Instagram tiene muchas cosas buenas. Y bonitas, sobre todo bonitas. Pero también otras que no lo son tanto. Entre estas últimas podríamos destacar que es el instrumento que mejor refleja una realidad: la necesidad que sentimos hoy por demostrar a los demás lo maravillosa que es nuestra vida. Hacer ver que cada momento es más que trascendente, histórico. Cada comida, una experiencia culinaria digna de un restaurante de la Guía Michelin; cada viaje, una recreación de Memorias de África y cada outfit, un atuendo que perfectamente podría encontrar su hueco en la semana de la moda de París.

Como digo, Instagram no es más que el reflejo de algo que ocurre en la calle. Y que está haciendo estragos en una generación educada, no necesariamente en casa, en la cultura de que todo debe ser legendario. Y que debe serlo ya. Esto se ve con claridad en entornos laborales y sentimentales, aunque para hablar de estos últimos necesitaría mínimo un par de columnas. Todos conocemos a gente que deja su trabajo sin tener otro porque “no se sienten realizados”. Esto es algo muy significativo. Cada vez tenemos menos predisposición a hacer cosas que no queremos, a realizar sacrificios o a renunciar, en definitiva, a la llamada gratificación inmediata.
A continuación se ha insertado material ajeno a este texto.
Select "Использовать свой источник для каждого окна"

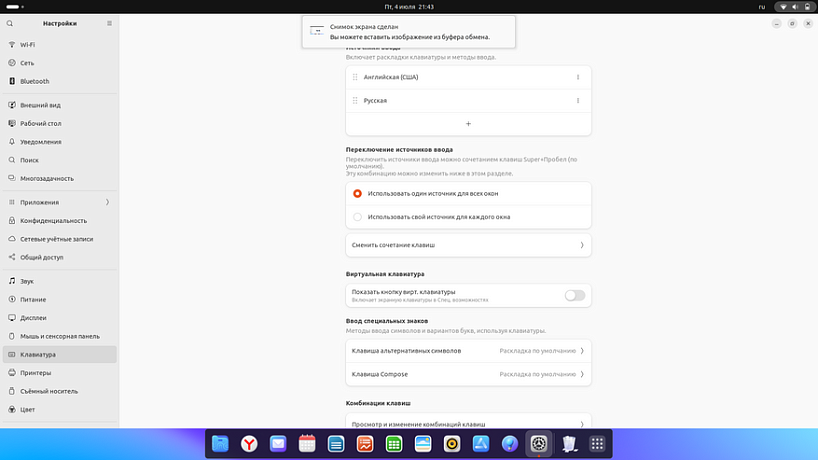pyautogui.click(x=358, y=216)
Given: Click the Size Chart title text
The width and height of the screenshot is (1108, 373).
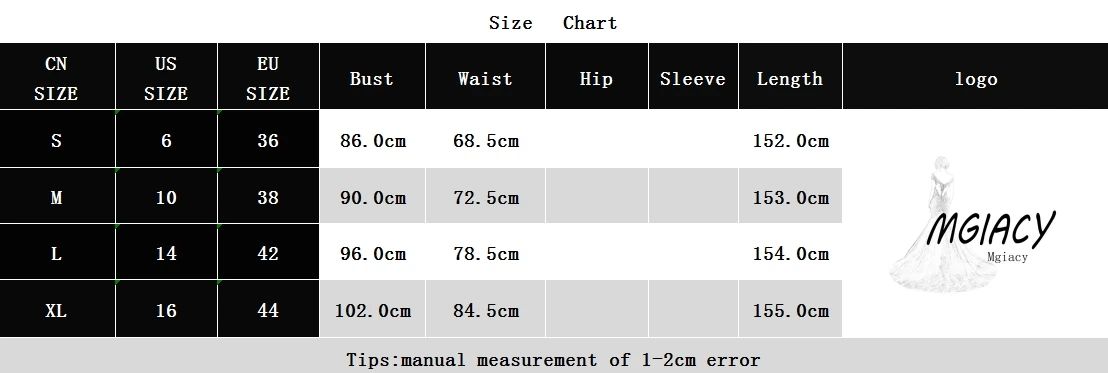Looking at the screenshot, I should [553, 23].
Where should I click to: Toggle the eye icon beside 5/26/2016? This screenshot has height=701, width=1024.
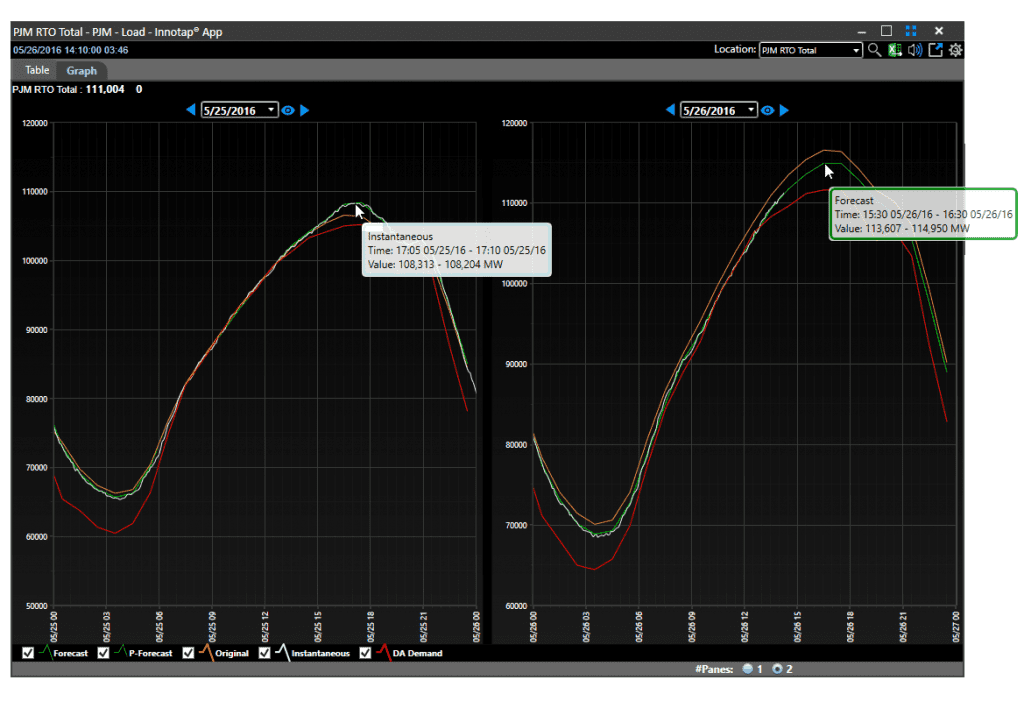coord(768,110)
Y esta cultura, cómo no, también contamina la política. La representan formaciones que se limitan a decir lo que la gente quiere oír y cuyos programas parecen más una carta a Olentzero que una propuesta para dirigir un país. Afortunadamente, hay excepciones: gobiernos y líderes que gestionan bien y que hablan claro. Que se alejan de propuestas facilonas y que trabajan en serio por mejorar el día a día. También hay otra excepción, aunque tal vez menos honrosa: Liz Truss. Que ha propuesto un plan económico y no lo ha llevado a cabo por el rechazo frontal de, prácticamente, la totalidad del Reino Unido. A pesar de ello, no ha dimitido. Hay esperanza, todavía quedan personas que no se sienten realizadas y que, aun así, no dejan el curro.